Thankfully, decluttering, curating, and practising the most efficient closet organization ideas isn’t as intimidating as it might seem at first glance – if you have the patience and know-how required to get it right. Below, we’ve spoken to a handful of decluttering and organizational experts to get their top tips on how to organize a closet – from start to finish.

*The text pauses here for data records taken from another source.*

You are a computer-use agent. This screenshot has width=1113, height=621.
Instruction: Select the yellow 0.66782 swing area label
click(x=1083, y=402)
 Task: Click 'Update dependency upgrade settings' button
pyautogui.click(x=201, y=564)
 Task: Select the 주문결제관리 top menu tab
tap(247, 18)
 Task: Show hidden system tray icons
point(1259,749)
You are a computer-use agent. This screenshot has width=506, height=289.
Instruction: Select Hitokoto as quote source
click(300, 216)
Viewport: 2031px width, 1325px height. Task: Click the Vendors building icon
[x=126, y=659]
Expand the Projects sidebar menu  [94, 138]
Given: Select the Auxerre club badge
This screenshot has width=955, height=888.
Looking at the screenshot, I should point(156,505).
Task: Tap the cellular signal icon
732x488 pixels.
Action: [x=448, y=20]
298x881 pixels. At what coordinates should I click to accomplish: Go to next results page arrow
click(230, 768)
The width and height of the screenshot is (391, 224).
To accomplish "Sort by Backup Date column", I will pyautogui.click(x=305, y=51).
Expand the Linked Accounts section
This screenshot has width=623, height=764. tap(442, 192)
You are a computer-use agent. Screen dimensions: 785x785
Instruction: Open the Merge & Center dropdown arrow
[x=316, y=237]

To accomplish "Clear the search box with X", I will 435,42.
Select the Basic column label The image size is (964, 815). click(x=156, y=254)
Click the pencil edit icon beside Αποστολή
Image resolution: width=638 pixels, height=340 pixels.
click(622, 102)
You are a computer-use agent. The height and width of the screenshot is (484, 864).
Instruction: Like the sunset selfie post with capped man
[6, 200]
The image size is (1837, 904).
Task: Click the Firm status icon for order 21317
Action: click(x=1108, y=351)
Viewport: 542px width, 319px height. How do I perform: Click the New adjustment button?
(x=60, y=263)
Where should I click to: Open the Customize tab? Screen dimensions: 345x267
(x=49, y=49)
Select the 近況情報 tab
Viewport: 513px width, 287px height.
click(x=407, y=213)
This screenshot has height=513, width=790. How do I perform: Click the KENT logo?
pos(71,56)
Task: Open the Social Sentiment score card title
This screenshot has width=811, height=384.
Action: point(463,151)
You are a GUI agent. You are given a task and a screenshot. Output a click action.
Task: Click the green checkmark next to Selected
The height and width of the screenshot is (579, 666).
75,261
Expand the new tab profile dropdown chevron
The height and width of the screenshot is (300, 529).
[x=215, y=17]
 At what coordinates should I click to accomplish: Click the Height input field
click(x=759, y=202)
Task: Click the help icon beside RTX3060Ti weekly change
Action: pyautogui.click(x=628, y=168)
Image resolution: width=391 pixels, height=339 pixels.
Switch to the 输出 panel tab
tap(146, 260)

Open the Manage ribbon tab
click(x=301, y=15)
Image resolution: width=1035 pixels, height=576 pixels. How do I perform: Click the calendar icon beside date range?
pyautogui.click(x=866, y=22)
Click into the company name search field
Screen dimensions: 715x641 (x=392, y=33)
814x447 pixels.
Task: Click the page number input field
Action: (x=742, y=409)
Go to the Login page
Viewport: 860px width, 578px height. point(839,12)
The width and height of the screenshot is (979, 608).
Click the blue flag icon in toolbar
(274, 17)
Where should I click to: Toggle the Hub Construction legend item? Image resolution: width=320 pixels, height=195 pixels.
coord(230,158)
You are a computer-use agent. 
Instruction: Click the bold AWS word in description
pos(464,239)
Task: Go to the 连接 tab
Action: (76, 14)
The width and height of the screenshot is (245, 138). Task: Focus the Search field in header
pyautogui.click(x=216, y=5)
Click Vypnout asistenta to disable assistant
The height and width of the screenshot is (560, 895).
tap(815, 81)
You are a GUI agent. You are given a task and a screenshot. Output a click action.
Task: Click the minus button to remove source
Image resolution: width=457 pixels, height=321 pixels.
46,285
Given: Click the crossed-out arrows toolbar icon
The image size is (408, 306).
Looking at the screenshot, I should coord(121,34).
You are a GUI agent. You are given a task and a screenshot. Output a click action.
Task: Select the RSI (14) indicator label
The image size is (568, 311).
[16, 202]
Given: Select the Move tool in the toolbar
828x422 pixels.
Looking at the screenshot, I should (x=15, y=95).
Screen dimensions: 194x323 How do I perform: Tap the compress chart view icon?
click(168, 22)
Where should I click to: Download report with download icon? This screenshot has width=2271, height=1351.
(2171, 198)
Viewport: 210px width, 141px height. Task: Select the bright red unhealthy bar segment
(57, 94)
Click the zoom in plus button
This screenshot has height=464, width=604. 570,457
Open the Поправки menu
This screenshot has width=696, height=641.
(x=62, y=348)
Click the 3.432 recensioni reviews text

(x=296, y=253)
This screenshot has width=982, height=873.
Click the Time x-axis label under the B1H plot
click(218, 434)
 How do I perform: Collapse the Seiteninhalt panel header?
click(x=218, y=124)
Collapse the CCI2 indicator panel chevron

1. Remove items that don’t belong
The first step as always is to open the closet and remove items that don't belong. 'Generally, closet spaces are only for clothes, however, what we notice with a lot of our clients is the propensity to have a lot of miscellaneous items in their bedroom closets,' says Adriana Aziz, Operations Manager at MaidForYou (opens in new tab). 'So removing the items that don't belong is always the primary focal point when starting.'
2. Decide on your thrift shops, tailors, and dry cleaners
Before starting to declutter your closet, pre-determine where donations will go and where clothes will go for repair. Even if it's walk in closet ideas that you want to neaten up, the space you save in this process will help. 'Designate a local thrift shop and/or a friend or relative to take clothes in donateable condition and locate a tailor or dry cleaner who will do the repairs,' suggests Stacey Agin Murray, Professional Organizer at Organized Artistry (opens in new tab), LLC. 'Knowing this information before starting to declutter ensures that the clothes will not linger in your car or the corner of your bedroom due to not knowing what to do with them next.'
3. Don’t declutter all at once...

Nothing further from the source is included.